In American culture, it has always been easier for us to be compassionate towards others than it is to ourselves, whether it be a close friend or someone we don’t even know. We feel immense compassion even for people that we do not know that we see on the news that are suffering from this horrible virus. It is important that we don’t forget to be compassionate towards ourselves as we go through this crisis. You might be saying to yourself, “Well, that sounds selfish, I don’t have it as bad as some people…think of the people in New York or Detroit.” Actually, being compassionate to ourselves is the opposite of selfishness. Self-compassion is the antidote to self-pity and while self-pity says “poor me,” self-compassion recognizes that life is hard for everyone. While it is true that certain people and places will be more harshly affected by this virus and we feel terrible about what they are going through, it is important to remember our common humanity.
Common humanity involves recognizing that suffering is part of the shared human experience and is something that we all go through rather than something that just happens to “you” or “them.” You may experience a sense of isolation through this crisis, such as thinking that you are the only one having a hard time in Calculus during online classes. When a family member is at home and not able to see their loved one in the hospital, they may feel a sense of pervasive isolation and worry. No matter the situation, try not to judge our situations as “It’s not that bad compared to others” or “Wow, things are terrible for me.” Instead, we need to recognize that we are all in this together – as Michigan Tech students, faculty and staff, as Americans, and as a world full of humans. The good news is that we are not alone even if we are not together in person in this day in age. All emotions are real to each and every one of us. We can all relate to the emotions of fear, happiness, anger, and the list goes on. This is something we all share as humans no matter what our situation is.
Take the time to focus on a person, pet, thought or object that stirs up some positivity within you. FaceTime a friend or family member. Our sense of hope, happiness, fun and creativity can continue on even through the pandemic because we are all in this together.

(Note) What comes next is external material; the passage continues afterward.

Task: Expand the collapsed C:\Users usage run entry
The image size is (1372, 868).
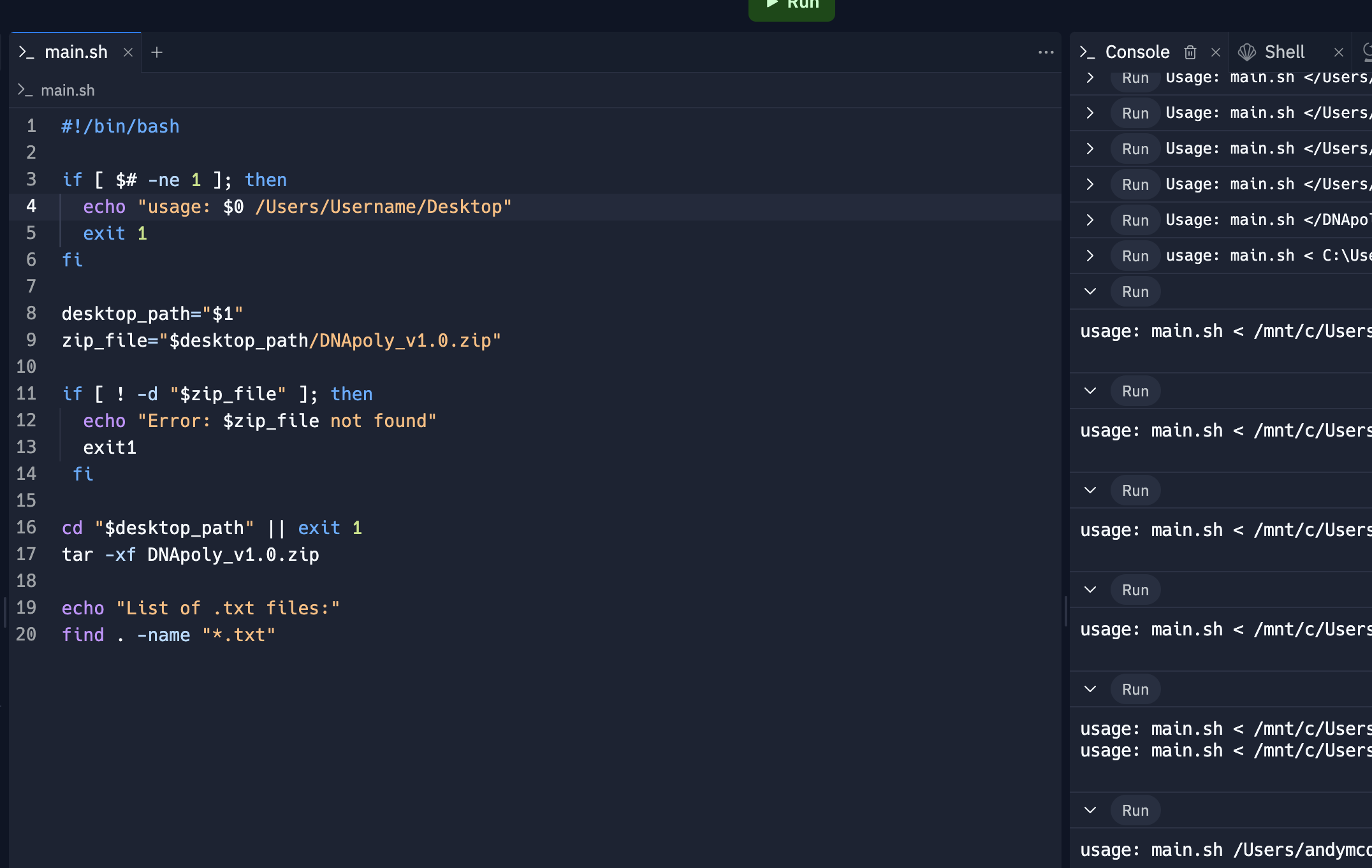Action: coord(1090,256)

Be kind to yourself. Say to yourself “May I be kind to myself in this moment” and support bringing kindness to yourself. Talk to yourself as you would talk to a friend in a compassionate voice, saying “It’s going to be okay,” “I can get through this,” and “I am doing the best I can given the circumstances.” It is okay to be just as you are in this moment. Mindfully allow your thoughts, emotions, and sensations enter your awareness without resistance or avoidance. It is common to feel anxious, confused, overwhelmed, and powerless about this pandemic.
Research shows that people who practice self-compassion are more likely to engage in broadening their perspectives instead of focusing on their distress. Practicing self-compassion by using mindfulness, being kind to ourselves, and recognizing our common humanity makes us less likely to ruminate on “how bad things are.” This is why self-compassionate people generally have better mental health.